Once you reach the line containing "The image size is (325, 224).", return it and every line after it exactly, through the end of the records below, with no pictures.

==============================

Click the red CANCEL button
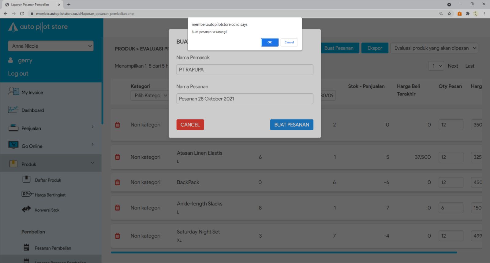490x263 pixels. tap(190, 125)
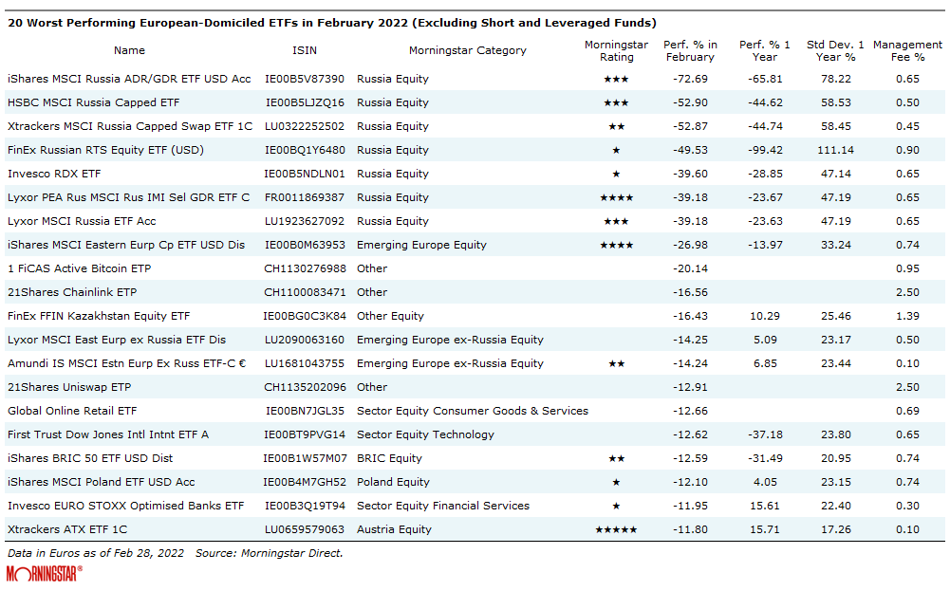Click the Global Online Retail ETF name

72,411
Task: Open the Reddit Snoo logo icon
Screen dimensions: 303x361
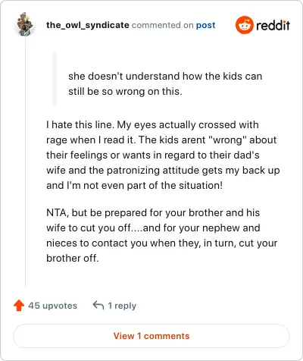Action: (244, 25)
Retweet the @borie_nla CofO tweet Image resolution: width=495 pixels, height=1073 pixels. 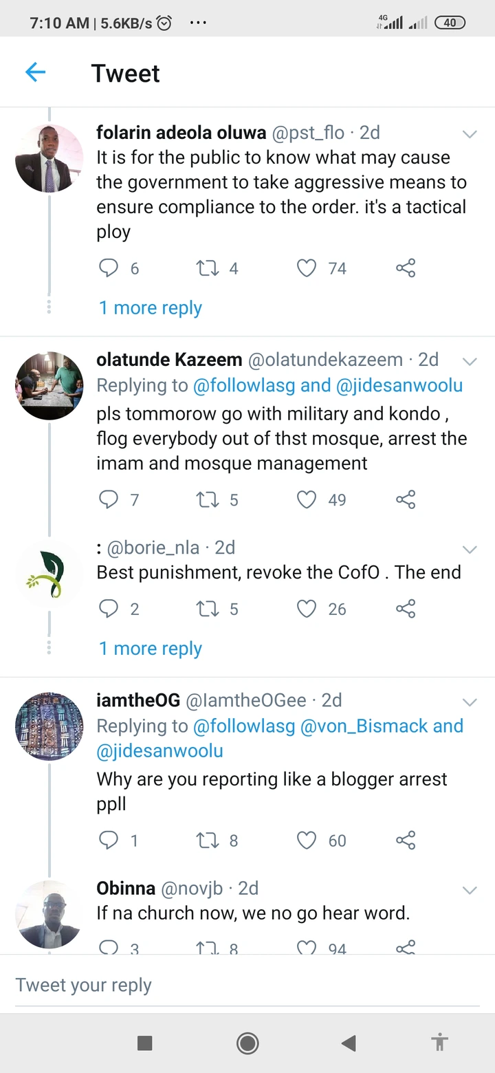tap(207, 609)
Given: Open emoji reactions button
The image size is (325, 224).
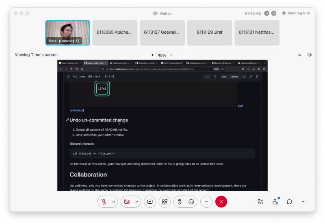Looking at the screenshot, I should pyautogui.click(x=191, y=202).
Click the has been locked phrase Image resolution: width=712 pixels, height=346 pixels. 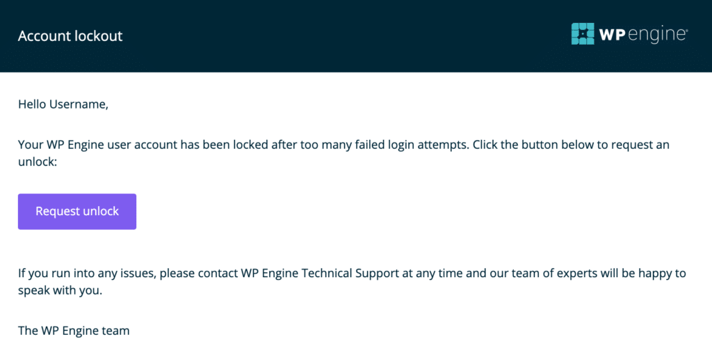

==============================

FINISHED EXERCISE:
The image size is (325, 224).
Looking at the screenshot, I should pyautogui.click(x=191, y=202).
Click the has been locked phrase Image resolution: width=712 pixels, height=346 pixels. 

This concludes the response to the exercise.